■ **What to work on**:
Reproduce only the entries from the line containing "Place cursor in the Bánh text" through the line containing "Looking at the screenshot, I should point(512,26).", inclusive, swapping "column header" for "column label" and changing nothing else.

■ **Records for the exercise**:

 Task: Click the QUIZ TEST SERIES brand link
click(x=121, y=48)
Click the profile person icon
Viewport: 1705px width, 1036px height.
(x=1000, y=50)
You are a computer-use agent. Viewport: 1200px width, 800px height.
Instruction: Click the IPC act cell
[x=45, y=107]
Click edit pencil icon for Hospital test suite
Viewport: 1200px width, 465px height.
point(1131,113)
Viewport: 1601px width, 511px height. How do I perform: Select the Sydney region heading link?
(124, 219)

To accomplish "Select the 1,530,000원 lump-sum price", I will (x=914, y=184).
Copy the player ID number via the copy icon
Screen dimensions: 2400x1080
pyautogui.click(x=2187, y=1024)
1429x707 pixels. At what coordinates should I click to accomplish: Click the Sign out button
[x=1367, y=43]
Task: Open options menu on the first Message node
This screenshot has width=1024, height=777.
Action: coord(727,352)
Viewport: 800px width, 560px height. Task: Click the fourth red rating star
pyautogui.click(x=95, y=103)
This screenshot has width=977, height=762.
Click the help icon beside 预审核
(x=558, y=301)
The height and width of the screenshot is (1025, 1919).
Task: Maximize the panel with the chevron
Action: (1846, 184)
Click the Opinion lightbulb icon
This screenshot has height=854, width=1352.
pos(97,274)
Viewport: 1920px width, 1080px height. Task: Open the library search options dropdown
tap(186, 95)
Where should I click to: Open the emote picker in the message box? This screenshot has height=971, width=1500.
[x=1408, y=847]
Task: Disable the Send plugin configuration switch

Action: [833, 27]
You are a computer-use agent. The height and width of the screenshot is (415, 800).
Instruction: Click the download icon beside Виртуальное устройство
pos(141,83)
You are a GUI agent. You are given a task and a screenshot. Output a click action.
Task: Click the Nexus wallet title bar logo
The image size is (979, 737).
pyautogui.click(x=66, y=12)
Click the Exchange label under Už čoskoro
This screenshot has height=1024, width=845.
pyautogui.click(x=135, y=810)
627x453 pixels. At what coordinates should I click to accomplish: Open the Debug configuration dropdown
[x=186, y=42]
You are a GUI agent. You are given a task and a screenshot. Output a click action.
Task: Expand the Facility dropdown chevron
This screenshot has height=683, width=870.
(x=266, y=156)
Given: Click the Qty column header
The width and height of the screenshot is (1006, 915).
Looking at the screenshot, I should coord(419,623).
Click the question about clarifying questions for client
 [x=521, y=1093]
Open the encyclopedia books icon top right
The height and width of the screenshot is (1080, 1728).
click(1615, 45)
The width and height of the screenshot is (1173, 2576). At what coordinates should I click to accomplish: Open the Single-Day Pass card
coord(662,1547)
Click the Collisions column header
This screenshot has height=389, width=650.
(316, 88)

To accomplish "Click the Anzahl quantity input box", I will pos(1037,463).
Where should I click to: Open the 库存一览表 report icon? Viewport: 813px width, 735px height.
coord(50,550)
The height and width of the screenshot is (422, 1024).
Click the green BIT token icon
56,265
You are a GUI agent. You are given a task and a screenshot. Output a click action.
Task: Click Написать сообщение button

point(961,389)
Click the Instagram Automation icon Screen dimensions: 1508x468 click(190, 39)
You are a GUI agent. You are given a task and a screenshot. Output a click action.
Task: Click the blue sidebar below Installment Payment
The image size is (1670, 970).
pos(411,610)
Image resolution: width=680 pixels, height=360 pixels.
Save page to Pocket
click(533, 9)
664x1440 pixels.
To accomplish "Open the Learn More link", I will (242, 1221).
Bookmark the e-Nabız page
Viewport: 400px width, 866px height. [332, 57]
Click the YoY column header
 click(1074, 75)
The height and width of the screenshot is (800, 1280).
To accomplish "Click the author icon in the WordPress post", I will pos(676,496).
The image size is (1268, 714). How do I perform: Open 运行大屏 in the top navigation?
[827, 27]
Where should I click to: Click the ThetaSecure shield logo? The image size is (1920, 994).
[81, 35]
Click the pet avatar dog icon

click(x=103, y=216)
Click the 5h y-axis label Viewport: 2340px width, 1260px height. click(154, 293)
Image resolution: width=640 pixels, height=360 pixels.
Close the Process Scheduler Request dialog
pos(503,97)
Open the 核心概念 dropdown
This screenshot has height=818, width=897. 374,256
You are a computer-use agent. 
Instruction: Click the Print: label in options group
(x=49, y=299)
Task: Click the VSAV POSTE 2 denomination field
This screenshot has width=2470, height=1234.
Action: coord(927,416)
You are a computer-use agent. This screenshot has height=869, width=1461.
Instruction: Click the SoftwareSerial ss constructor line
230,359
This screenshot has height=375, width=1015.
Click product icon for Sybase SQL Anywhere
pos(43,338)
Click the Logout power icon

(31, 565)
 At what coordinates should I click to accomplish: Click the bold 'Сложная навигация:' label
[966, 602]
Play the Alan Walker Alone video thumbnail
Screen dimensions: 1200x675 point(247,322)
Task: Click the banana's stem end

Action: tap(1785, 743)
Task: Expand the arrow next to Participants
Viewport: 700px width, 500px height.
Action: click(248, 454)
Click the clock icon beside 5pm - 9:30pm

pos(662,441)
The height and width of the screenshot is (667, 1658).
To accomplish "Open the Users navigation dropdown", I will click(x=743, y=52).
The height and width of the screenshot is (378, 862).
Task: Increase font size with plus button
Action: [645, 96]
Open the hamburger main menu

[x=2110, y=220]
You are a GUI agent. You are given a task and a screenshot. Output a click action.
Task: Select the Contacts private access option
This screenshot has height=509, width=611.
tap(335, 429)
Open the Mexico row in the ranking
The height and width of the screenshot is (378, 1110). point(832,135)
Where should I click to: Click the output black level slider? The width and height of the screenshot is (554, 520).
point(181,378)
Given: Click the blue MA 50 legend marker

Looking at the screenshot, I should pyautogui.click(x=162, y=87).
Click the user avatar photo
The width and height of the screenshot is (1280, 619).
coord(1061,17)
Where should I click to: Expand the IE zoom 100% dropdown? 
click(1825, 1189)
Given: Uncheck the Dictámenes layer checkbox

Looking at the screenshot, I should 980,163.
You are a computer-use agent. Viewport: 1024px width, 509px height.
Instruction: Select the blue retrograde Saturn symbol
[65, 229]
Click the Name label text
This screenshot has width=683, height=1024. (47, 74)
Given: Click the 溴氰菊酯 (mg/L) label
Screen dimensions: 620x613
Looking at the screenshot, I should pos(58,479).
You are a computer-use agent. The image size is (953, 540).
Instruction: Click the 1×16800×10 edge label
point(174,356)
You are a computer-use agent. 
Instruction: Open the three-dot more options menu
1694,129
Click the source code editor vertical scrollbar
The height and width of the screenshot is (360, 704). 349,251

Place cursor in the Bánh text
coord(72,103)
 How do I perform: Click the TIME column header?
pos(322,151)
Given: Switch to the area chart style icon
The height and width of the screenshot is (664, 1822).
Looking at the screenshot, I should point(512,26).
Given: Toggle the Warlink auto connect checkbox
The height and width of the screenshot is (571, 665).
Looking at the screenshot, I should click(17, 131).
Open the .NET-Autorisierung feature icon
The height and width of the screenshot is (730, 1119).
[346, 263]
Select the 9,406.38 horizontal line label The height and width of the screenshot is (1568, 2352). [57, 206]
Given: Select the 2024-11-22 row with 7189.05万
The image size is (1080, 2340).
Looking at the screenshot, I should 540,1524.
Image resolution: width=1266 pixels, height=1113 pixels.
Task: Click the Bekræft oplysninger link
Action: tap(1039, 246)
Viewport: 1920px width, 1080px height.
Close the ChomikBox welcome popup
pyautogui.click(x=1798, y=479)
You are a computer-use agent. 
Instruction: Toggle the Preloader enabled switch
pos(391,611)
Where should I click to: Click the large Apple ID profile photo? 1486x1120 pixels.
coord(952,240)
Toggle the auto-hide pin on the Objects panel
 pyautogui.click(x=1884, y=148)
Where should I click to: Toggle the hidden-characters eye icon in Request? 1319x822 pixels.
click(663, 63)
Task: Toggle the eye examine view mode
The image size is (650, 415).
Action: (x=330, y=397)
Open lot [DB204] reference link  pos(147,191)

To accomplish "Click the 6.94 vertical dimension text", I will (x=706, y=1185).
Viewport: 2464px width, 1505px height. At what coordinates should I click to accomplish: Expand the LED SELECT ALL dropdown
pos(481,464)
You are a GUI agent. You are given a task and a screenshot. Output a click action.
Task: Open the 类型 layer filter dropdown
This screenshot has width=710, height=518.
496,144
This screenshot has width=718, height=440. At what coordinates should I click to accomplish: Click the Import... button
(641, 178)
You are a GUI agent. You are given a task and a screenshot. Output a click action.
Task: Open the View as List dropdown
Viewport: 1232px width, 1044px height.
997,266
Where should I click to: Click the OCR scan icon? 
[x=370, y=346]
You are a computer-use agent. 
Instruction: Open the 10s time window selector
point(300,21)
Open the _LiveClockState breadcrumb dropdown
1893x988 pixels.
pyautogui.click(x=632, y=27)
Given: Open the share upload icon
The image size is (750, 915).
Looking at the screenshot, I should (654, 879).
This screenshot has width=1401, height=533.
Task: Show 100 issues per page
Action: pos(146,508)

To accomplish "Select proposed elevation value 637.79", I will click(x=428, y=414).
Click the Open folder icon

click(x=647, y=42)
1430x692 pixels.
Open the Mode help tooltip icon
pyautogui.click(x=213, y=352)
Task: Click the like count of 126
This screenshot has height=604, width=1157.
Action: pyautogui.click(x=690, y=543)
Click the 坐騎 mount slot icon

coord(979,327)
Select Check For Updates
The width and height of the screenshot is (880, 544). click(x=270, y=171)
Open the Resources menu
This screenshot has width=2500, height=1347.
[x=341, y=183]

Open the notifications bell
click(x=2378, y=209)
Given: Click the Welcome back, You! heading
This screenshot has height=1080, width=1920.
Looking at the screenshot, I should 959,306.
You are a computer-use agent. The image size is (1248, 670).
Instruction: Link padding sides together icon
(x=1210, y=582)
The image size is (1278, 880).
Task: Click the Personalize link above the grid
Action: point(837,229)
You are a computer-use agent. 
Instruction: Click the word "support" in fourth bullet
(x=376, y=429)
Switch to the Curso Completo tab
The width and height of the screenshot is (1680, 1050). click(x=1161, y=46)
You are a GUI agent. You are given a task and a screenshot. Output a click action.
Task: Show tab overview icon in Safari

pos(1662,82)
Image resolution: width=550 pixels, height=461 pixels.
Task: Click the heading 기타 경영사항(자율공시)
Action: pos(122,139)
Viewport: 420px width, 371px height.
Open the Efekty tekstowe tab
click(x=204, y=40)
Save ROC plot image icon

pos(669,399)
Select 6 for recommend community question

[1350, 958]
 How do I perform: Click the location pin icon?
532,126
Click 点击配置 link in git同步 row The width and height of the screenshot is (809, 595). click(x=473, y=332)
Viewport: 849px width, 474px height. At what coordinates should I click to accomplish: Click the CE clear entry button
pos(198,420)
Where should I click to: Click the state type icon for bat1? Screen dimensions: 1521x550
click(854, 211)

■ **Answer to the task**:
Place cursor in the Bánh text
coord(72,103)
 How do I perform: Click the TIME column label?
pos(322,151)
Given: Switch to the area chart style icon
The height and width of the screenshot is (664, 1822).
Looking at the screenshot, I should point(512,26).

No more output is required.